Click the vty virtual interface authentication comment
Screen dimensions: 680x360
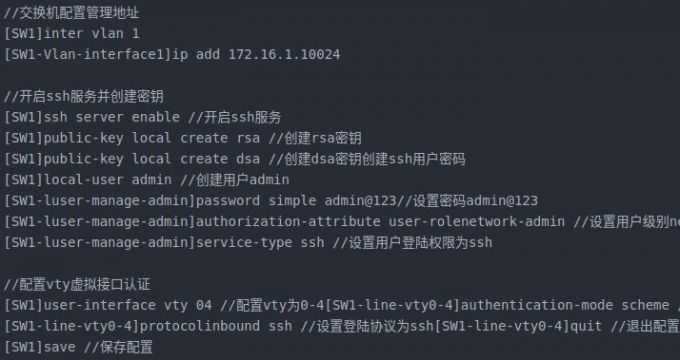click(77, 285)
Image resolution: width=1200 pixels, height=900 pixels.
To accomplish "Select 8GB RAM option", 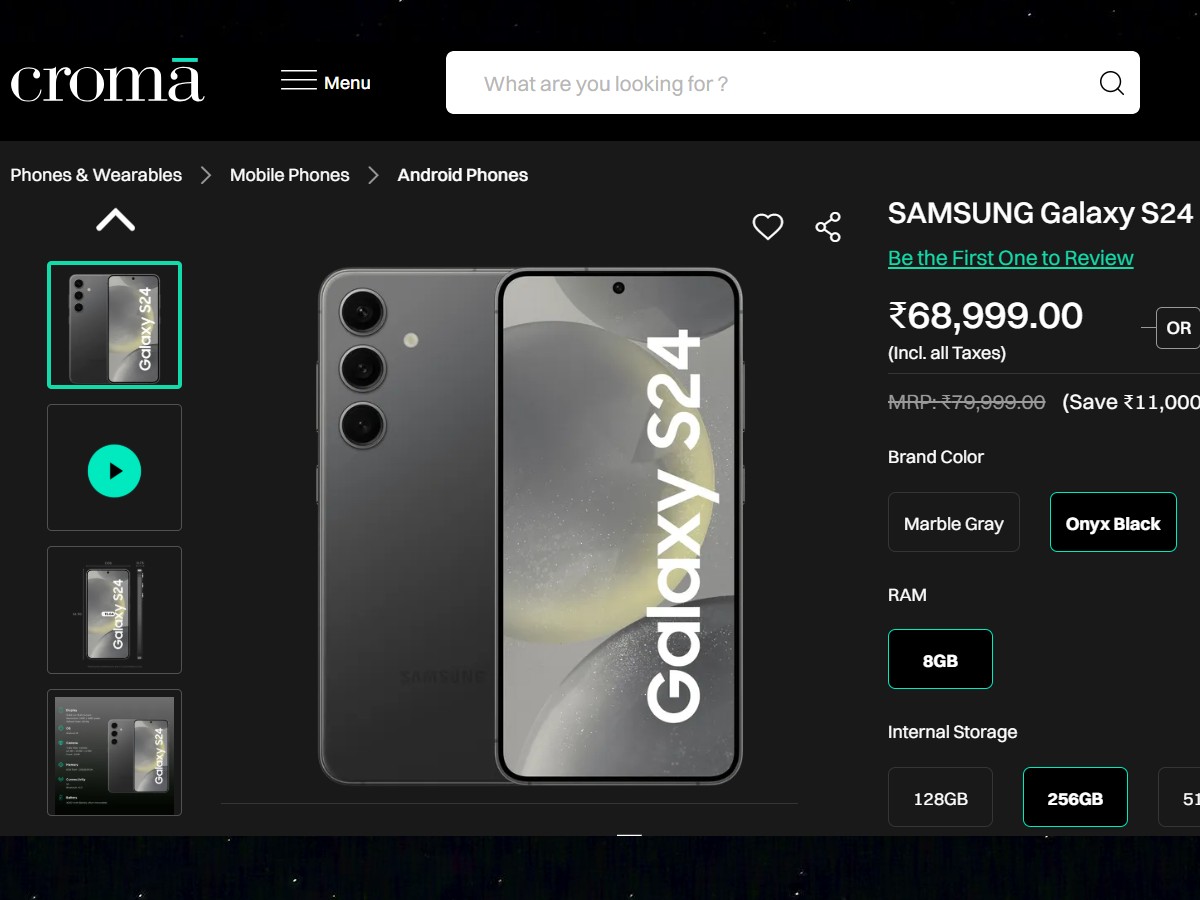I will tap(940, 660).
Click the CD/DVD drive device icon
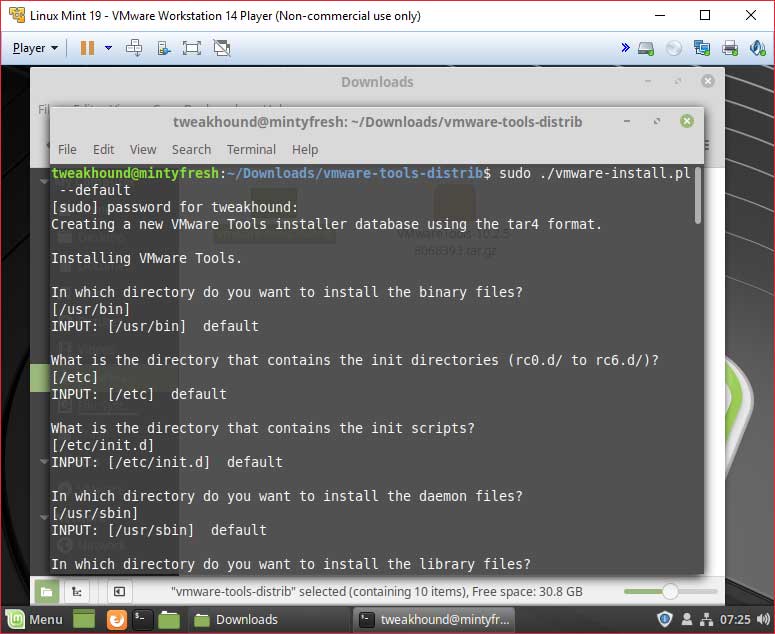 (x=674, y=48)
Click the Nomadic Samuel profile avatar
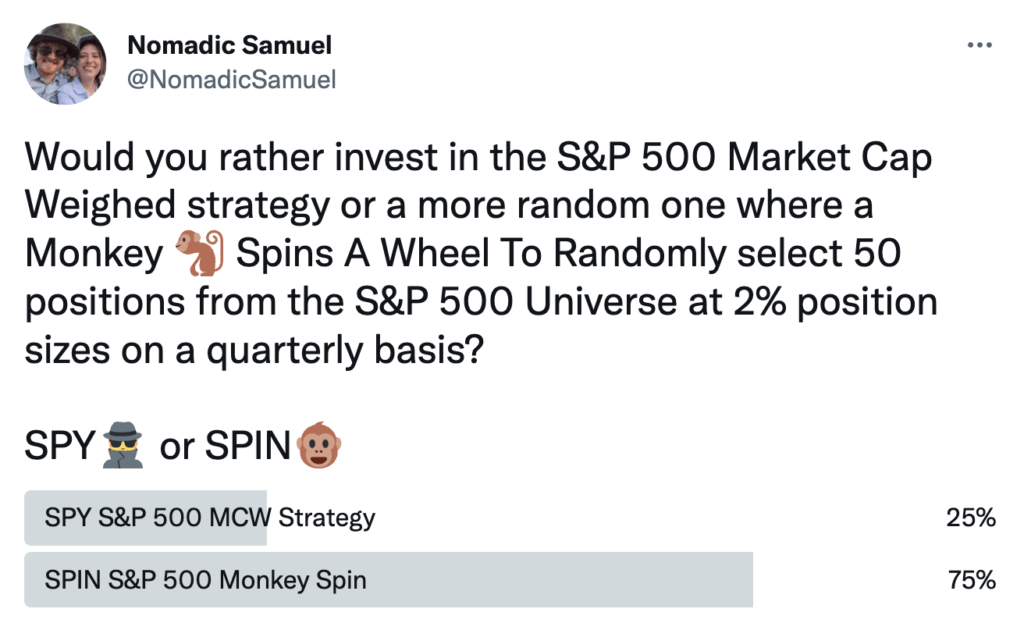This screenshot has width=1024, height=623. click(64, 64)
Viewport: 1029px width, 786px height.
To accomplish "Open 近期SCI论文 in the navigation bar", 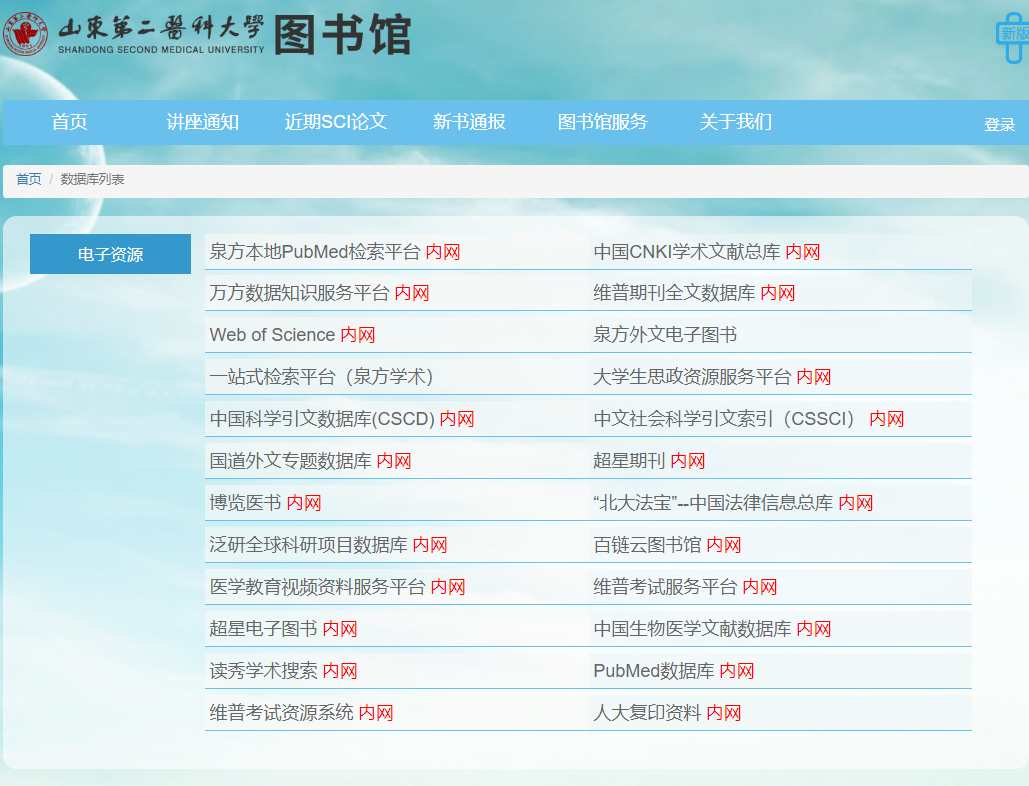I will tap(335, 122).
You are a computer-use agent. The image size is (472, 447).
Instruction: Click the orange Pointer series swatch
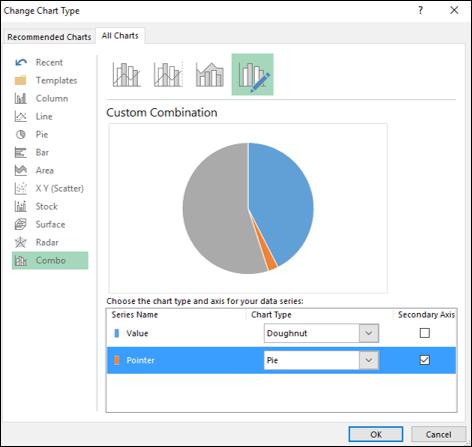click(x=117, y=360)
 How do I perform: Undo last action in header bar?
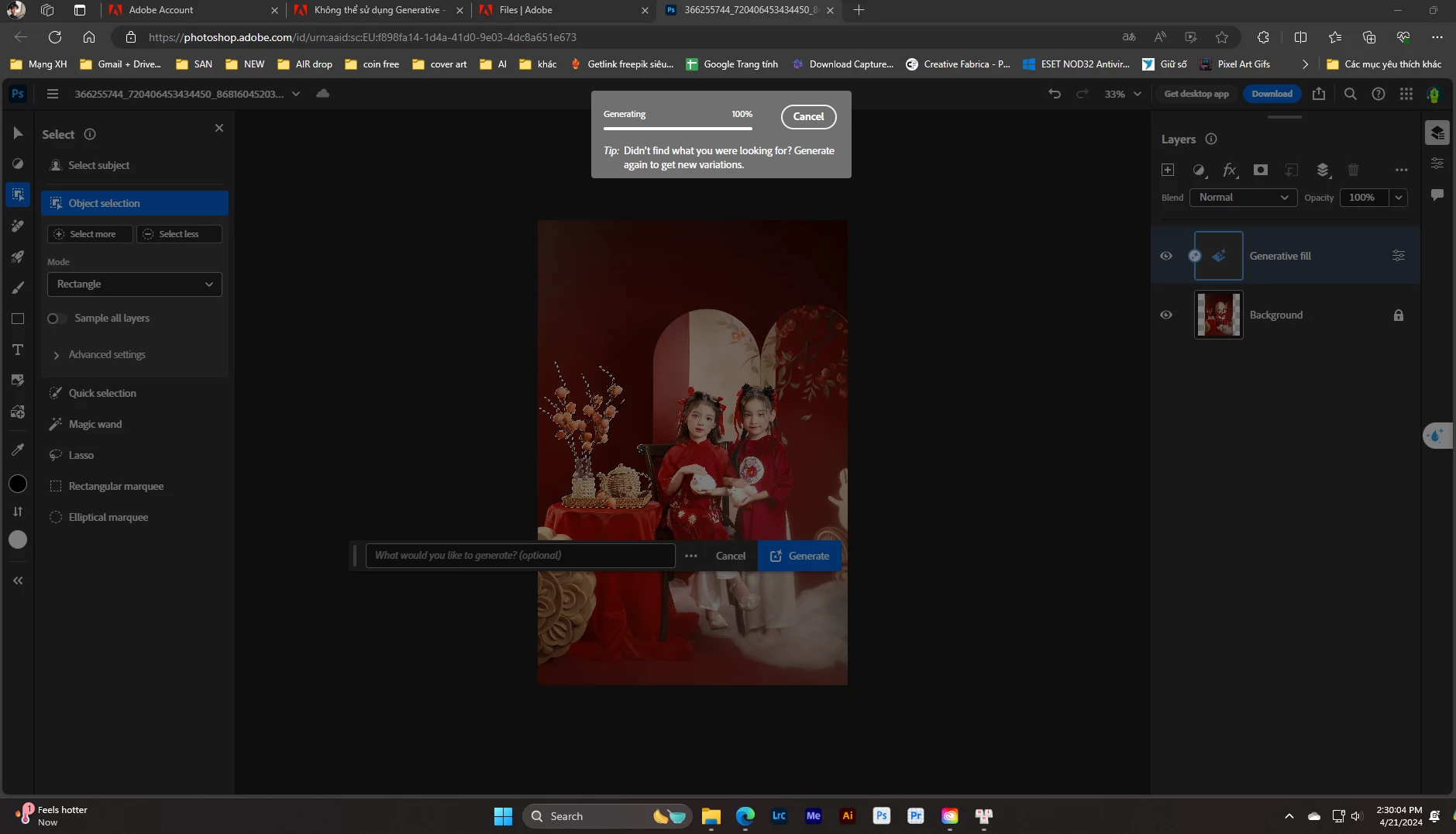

|---|

Exercise details -
Only the lines from the one containing "Instruction: Click the" through the final line of the material should appear in the answer, copied exactly and without any picture.

Response area -
Instruction: Click the orange Pointer series swatch
click(x=117, y=360)
 How do I perform: Undo last action in header bar?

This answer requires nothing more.